Mistakes People Make

  • Losing the rubber washer. It's the small black ring inside the connection nut. If it falls out during unboxing and you miss it, water will spray everywhere no matter how tight you crank it. Check the box before you start.
  • Too much Teflon tape. Two to three wraps. That's it. More tape can actually keep the threads from seating correctly.
  • Cross-threading. If it doesn't start spinning smoothly by hand, stop and back it off. Try again straight. Forcing it strips the threads on your brand-new fixture.
  • Skipping the leak test. Run the water for 30 seconds and actually check. A slow drip left overnight soaks the wall behind the tile.

💡 Quick Tip: Write the Date on the Arm

Stick a piece of painter's tape on the shower arm and write the install date with a marker. You'll know exactly how long the current head has been in — and when it might be time to do a vinegar soak to clear mineral buildup.

Frequently Asked Questions

Will a low-flow showerhead feel weak?

Not if you get one with the WaterSense label.

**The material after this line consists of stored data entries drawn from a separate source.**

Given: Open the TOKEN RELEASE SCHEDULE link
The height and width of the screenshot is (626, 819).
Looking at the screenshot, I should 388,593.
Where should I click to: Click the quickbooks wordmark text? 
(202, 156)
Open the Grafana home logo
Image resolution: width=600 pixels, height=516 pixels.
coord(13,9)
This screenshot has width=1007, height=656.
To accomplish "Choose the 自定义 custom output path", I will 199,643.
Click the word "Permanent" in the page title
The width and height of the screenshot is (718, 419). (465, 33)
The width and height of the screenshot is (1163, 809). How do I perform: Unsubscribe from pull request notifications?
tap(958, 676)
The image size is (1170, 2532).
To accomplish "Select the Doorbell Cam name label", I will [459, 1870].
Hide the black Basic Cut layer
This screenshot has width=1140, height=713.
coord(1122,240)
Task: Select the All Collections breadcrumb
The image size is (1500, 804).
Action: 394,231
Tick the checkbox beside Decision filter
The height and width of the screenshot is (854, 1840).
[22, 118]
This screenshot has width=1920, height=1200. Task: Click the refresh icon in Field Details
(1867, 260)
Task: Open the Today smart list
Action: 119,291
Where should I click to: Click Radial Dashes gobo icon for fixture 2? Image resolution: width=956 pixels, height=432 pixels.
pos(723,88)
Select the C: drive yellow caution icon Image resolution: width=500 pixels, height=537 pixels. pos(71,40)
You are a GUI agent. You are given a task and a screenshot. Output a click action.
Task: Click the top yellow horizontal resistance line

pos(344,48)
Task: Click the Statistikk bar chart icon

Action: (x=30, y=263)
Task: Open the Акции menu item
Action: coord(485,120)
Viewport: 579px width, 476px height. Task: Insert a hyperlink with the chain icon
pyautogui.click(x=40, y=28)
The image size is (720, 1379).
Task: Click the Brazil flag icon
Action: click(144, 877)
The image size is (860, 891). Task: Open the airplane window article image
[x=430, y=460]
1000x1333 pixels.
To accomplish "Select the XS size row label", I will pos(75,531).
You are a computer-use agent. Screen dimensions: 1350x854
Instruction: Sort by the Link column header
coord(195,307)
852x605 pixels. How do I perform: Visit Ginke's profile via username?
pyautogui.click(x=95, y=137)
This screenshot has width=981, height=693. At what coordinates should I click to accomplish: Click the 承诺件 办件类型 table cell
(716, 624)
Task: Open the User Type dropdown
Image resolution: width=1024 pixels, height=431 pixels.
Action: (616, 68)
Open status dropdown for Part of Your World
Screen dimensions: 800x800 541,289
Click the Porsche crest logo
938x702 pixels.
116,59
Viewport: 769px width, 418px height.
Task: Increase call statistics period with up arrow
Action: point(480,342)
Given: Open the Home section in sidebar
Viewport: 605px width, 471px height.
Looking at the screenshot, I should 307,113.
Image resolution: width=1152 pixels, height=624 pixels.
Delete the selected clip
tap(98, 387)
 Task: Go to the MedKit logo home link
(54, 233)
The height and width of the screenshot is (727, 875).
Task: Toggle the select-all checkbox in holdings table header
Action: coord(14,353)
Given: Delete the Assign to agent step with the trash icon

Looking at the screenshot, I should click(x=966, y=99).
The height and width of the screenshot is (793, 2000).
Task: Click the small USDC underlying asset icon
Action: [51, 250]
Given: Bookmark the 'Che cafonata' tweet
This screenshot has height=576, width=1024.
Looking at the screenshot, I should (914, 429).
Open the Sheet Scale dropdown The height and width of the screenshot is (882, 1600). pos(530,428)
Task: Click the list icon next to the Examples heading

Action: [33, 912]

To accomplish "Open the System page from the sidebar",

The certification process specifically tests spray force and coverage — not just water volume. Models with air-injection or Venturi technology actually feel more powerful than old 2.5 GPM heads because the droplets are aerated and heavier. The key is buying a tested product, not just whatever's cheapest on the shelf.

What size do I need?

Almost every residential showerhead in the U.S. uses a standard 1/2-inch NPT connection. Any showerhead you grab at a hardware store will fit your existing shower arm — no adapters needed. The size printed on the box (like "4-inch" or "6-inch") refers to the spray face, not the connection.

How often should I clean or replace it?

A good showerhead lasts 5 to 10 years. But if you have hard water, the nozzles can clog up in 1 to 2 years. Easy fix: fill a plastic bag with white vinegar, rubber-band it around the head overnight, and let the acid dissolve the mineral buildup. No disassembly required.

My home already has low pressure. Will this make it worse?

It could, if you pick the wrong model. Look for showerheads specifically rated for low-pressure performance (typically listed as working well at 20–80 PSI). And avoid large rain-style heads — an 8-inch or wider face spreads the same amount of water over a bigger area, which makes low pressure feel even weaker.

The Bottom Line: Five minutes. About $20. And a lower utility bill every month after that. Few upgrades in the house work this fast. If your showerhead is more than 10 years old, this is probably the most efficient $20 you can spend this weekend.

Disclaimer: This guide is for informational purposes only. If you encounter corroded pipes or structural plumbing issues, contact a licensed plumber. Cost estimates and savings figures are based on U.S. national averages from the EPA WaterSense program and may vary depending on your location, household size, and local utility rates.